Add user-mode implementations of gettimeofday() and clock_gettime() to
the VDSO. This is currently usable with 2 clocksources: the CP0 count
register, which is accessible to user-mode via RDHWR on R2 and later
cores, or the MIPS Global Interrupt Controller (GIC) timer, which
provides a "user-mode visible" section containing a mirror of its
counter registers. This section must be mapped into user memory, which
is done below the VDSO data page.

When a supported clocksource is not in use, the VDSO functions will
return -ENOSYS, which causes libc to fall back on the standard syscall
path.

When support for neither of these clocksources is compiled into the
kernel at all, the VDSO still provides clock_gettime(), as the coarse
realtime/monotonic clocks can still be implemented. However,
gettimeofday() is not provided in this case as nothing can be done
without a suitable clocksource. This causes the symbol lookup to fail
in libc and it will then always use the standard syscall path.

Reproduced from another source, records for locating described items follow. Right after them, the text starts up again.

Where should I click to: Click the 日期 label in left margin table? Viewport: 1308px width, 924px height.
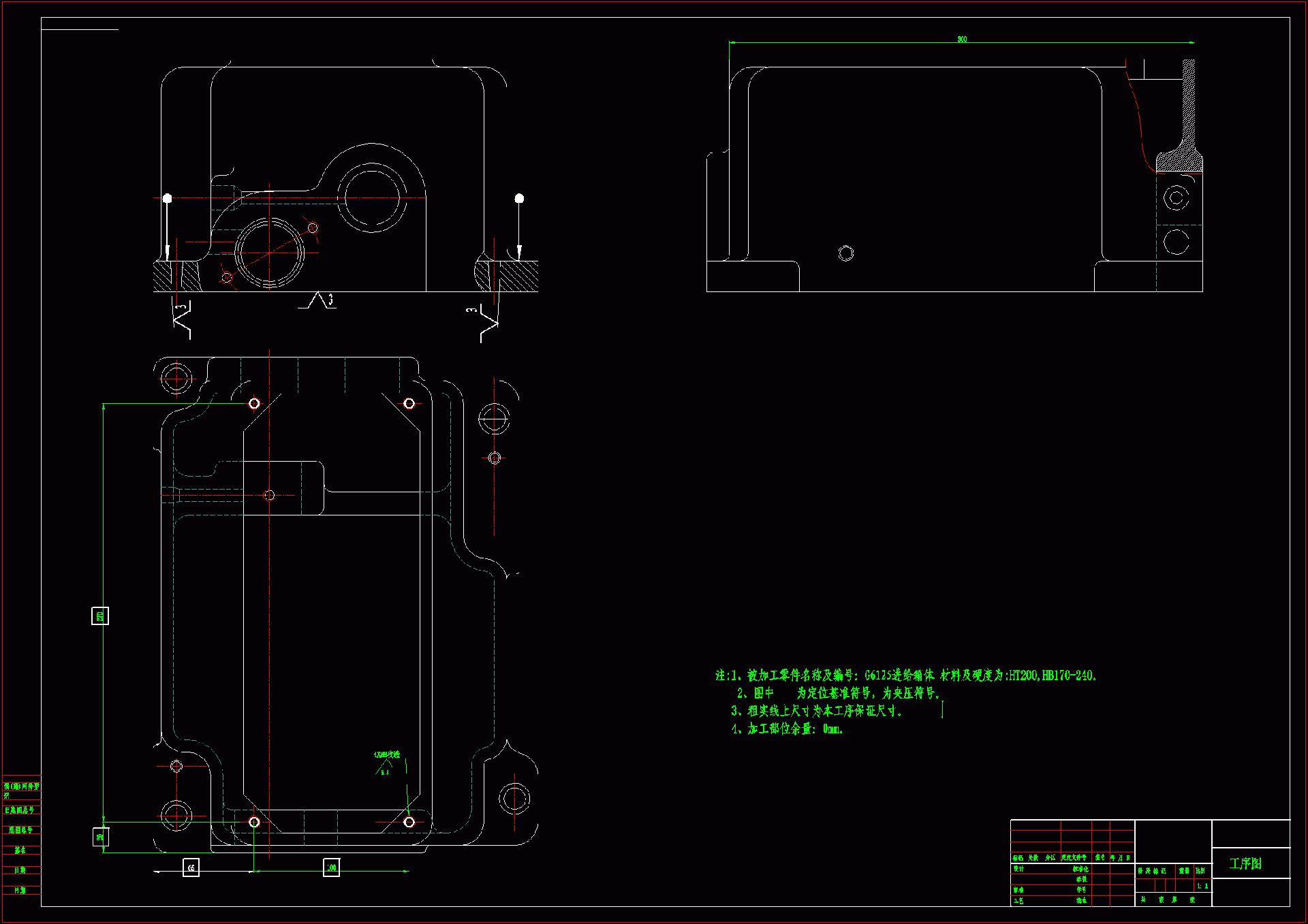coord(20,870)
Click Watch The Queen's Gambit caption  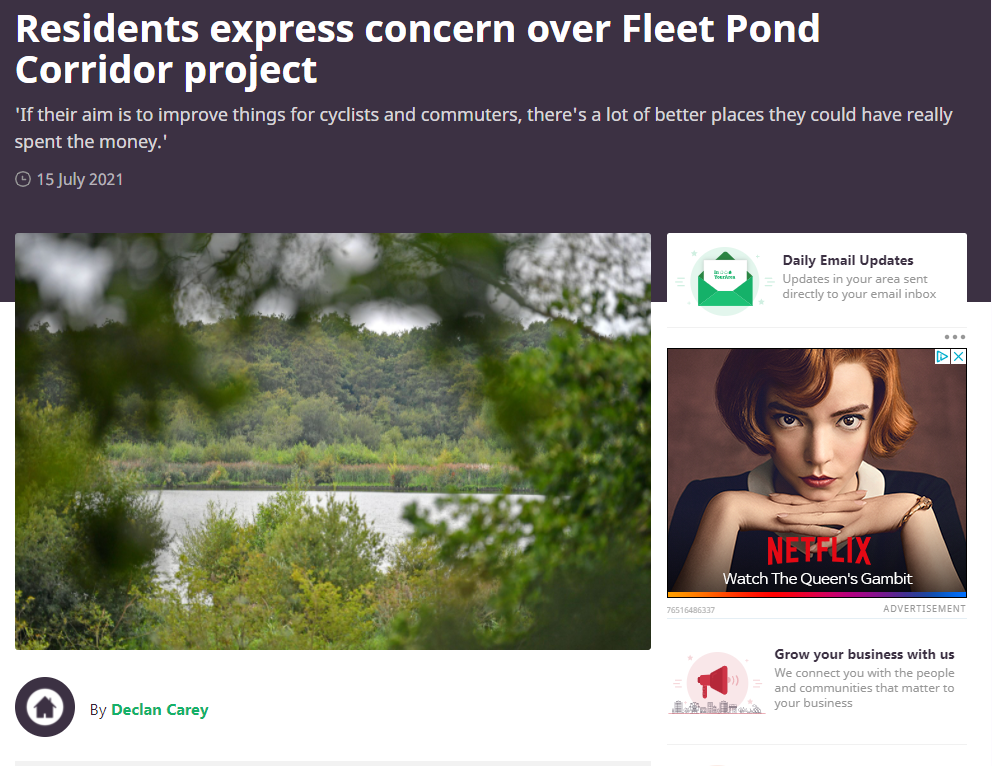(817, 579)
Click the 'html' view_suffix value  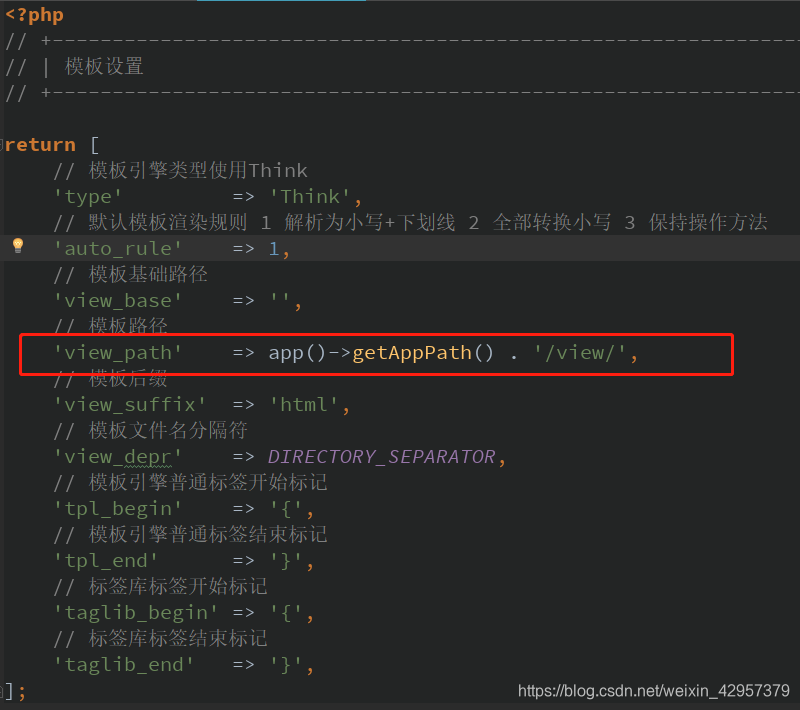(x=306, y=404)
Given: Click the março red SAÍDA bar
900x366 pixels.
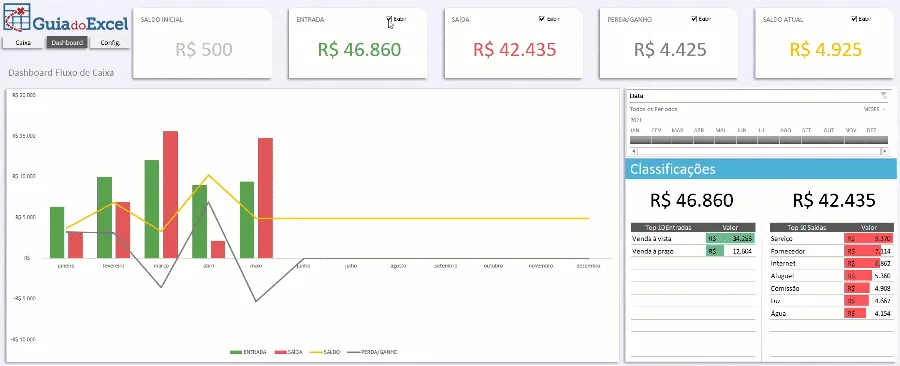Looking at the screenshot, I should [x=170, y=194].
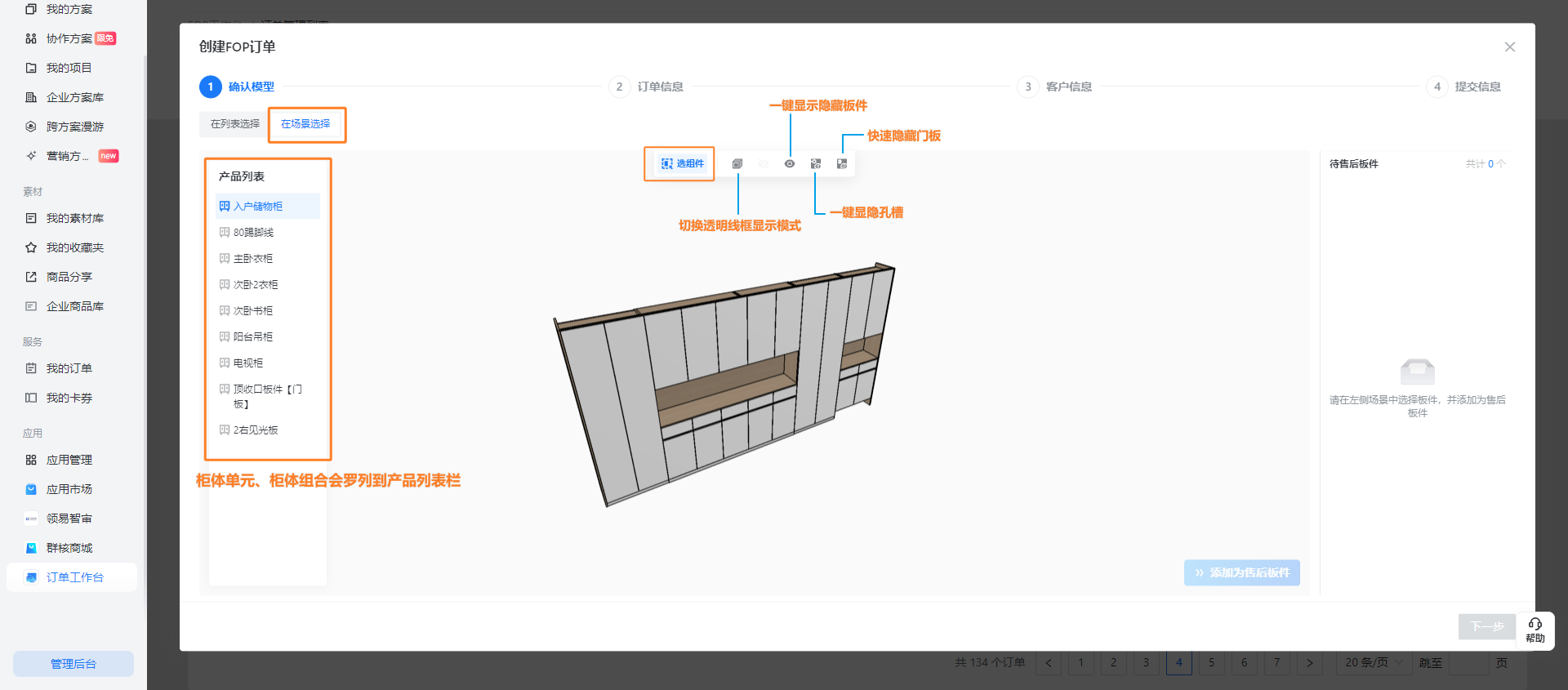Toggle transparent wireframe display mode cube icon
The image size is (1568, 690).
coord(737,164)
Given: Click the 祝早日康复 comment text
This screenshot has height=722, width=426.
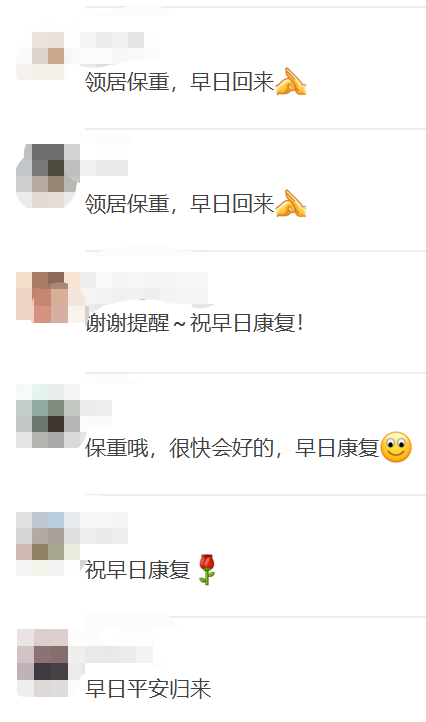Looking at the screenshot, I should 138,570.
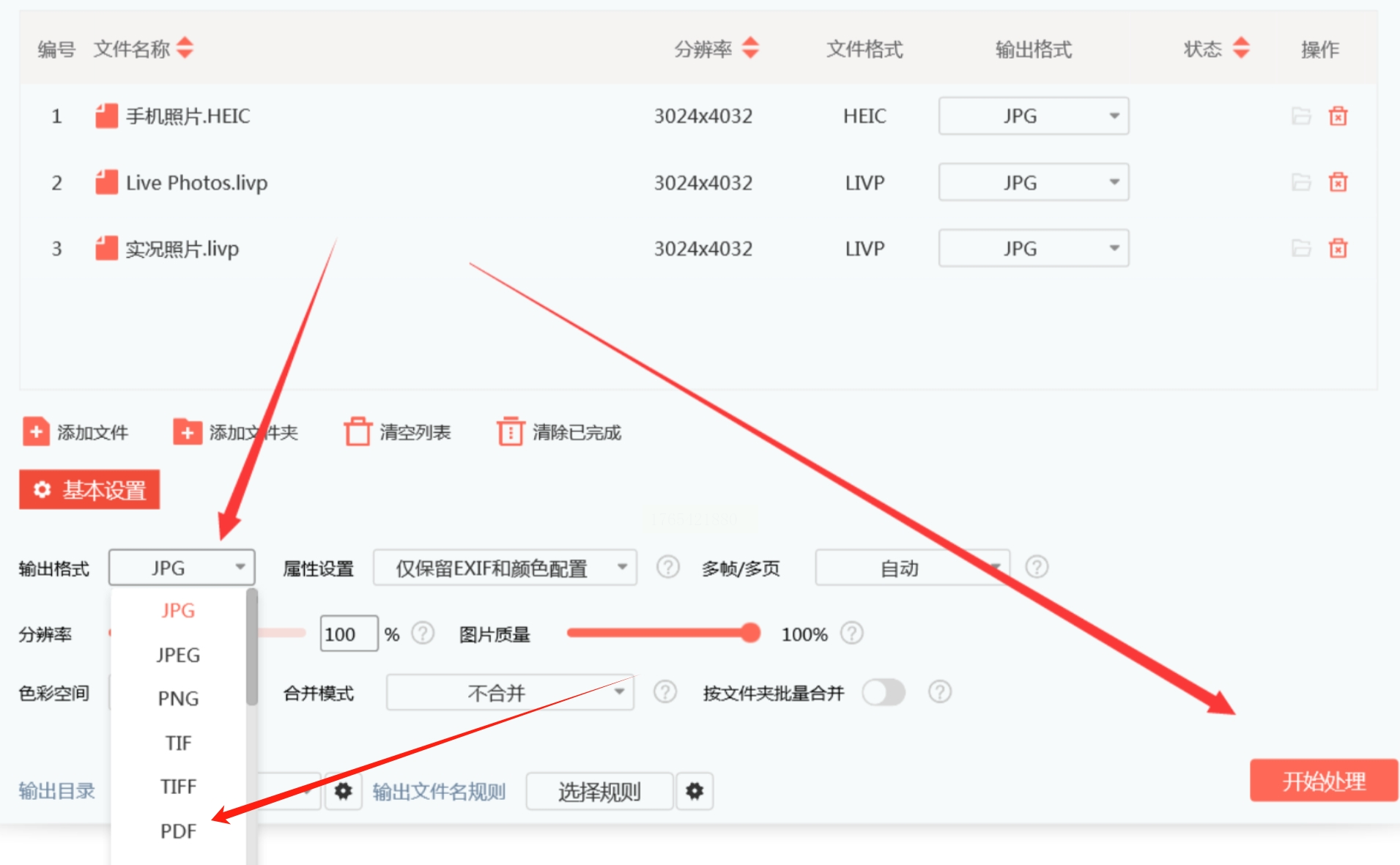
Task: Open 属性设置 dropdown
Action: 505,568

This patch includes a workaround for a bug in QEMU which results in
RDHWR on the CP0 count register always returning a constant (incorrect)
value. A fix for this has been submitted, and the workaround can be
removed after the fix has been in stable releases for a reasonable
amount of time.

A simple performance test which calls gettimeofday() 1000 times in a
loop and calculates the average execution time gives the following
results on a Malta + I6400 (running at 20MHz):

 - Syscall:    ~31000 ns
 - VDSO (GIC): ~15000 ns
 - VDSO (CP0): ~9500 ns

[markos.chandras@imgtec.com:
- Minor code re-arrangements in order for mappings to be made
in the order they appear to the process' address space.
- Move do_{monotonic, realtime} outside of the MIPS_CLOCK_VSYSCALL ifdef
- Use gic_get_usm_range so we can do the GIC mapping in the
arch/mips/kernel/vdso instead of the GIC irqchip driver]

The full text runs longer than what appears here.